去る2月14日、次期日本歯科医師会会長に高橋英登氏(日本歯科医師連盟会長)が内定し、新しい執行部に期待が寄せられることになりました。高橋氏は、立候補時の挨拶で「〝物言う歯科医師会〟に変革していきたい」と述べていましたので、今後の言動に注目していきたいところです。
さて、1月23日に召集された第211回国会での衆院予算委員会では、2023年度予算成立に向け審議を進めていますが、歯科を担う厚労省の所轄内容は、国民の生活に密着している分野が非常に多く、国民が身近に感じる政策が多いのは事実です。私が歯科医療界に身を置いたのが90年からですが、当時は厚労省医政局歯科衛生課長(後年、歯科保健課に改称)は宮武光吉氏(東京医科歯科大学)で以後、佐治靖介氏(大阪大学・故人)、石井拓男氏(愛知学院大学)、上條英之氏(東京歯科大学)、瀧口徹氏(新潟大学)、山内雅司氏(愛知学院大学)、日高勝美氏(九州大学)、鳥山佳夫氏(大阪大学)、田口円裕氏(長崎大学)、そして現在の小椋正之氏(長崎大学)により今日に至っています。各氏への寸評は控えますが私はこの方々には本当にお世話になりました。
現在に至るまでの間、強く印象に残っていることは、「歯科衛生課が歯科保健課に改称」(7年)、「健康増進法」(02年)、「贈収賄容疑で歯科医師ら逮捕」(04年)、「食育基本法」(05年)、「歯科技工物海外委託訴訟東京地裁判決」(08年)、「歯科口腔保健法」(11年)、「インプラント訴訟判決」(13年)などがあります。一方、歯科行政では、やはり「8020運動」が始動したことによる「8020運動推進事業」(92年)、「健康日本21(第一次)」(00年)、「健康日本21(第二次)」(13年)が歯科医療界の方向性・時代認識に大きな影響を与えたと思います。
当時、懇意にしていました日F(特定非営利活動法人日本フッ化物むし歯予防協会)の有志から、地域歯科保健、予防歯科の推進、フロリデーションの課題、フッ化物の応用、歯科衛生士との関係など意見交換を重ねてきました。さらに個人的でしたが、自由参加にして、一般社団法人日本口腔衛生学会会員、業界マスコミ人、歯科企業関係者の有志と大学関係者・開業医との懇談する機会を設け理解を深めました。貴重な経験であり、私の歯科への基本認識を培いました。
時代変遷がある中で、歯科行政でも厚労省医政局歯科保健課に設置されていた「歯科口腔保健推進室」が訓令室から省令室に昇格(17年)してスタート。まさに、歯科口腔保健法の下で、基本的施策、財政上措置、口腔保健支援センターの普及に努めると同時に、関係省庁との調整・連携の司令塔的責務を担うことになりました。

保存データのエントリ:

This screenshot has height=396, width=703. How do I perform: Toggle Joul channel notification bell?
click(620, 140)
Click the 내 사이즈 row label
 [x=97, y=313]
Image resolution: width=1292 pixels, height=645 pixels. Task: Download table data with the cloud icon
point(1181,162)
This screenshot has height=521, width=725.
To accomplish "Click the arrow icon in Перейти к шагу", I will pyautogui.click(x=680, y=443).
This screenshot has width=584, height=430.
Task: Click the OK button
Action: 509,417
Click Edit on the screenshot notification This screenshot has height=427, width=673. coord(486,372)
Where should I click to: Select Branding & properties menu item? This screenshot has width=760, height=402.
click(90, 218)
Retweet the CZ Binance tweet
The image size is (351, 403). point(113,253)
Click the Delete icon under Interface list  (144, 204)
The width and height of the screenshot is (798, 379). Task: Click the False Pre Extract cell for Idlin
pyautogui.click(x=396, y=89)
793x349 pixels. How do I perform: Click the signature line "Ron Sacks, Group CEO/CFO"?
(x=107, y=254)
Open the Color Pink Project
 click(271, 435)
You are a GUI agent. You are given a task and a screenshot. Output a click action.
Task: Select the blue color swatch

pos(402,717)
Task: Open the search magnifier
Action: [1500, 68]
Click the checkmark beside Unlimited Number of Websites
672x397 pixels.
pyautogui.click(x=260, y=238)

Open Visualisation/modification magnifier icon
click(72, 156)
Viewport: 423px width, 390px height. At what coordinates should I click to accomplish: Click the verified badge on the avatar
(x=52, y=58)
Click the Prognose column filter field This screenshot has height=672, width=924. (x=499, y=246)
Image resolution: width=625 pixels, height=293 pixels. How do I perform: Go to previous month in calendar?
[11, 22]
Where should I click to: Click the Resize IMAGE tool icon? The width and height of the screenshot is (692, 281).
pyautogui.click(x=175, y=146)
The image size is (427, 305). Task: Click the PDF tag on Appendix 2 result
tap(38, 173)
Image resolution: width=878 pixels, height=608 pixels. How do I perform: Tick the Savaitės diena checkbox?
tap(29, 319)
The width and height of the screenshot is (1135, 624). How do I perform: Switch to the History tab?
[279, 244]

作業指示:
提示文を、「当時、懇意にしていました日F」を含む箇所から書き始め、「科への基本認識を培いました。」まで書いたところで止めて、一字も変えずに書き写してください。 これらのエントリは、提示文とは別の出典から集められたものです。

回答:
当時、懇意にしていました日F(特定非営利活動法人日本フッ化物むし歯予防協会)の有志から、地域歯科保健、予防歯科の推進、フロリデーションの課題、フッ化物の応用、歯科衛生士との関係など意見交換を重ねてきました。さらに個人的でしたが、自由参加にして、一般社団法人日本口腔衛生学会会員、業界マスコミ人、歯科企業関係者の有志と大学関係者・開業医との懇談する機会を設け理解を深めました。貴重な経験であり、私の歯科への基本認識を培いました。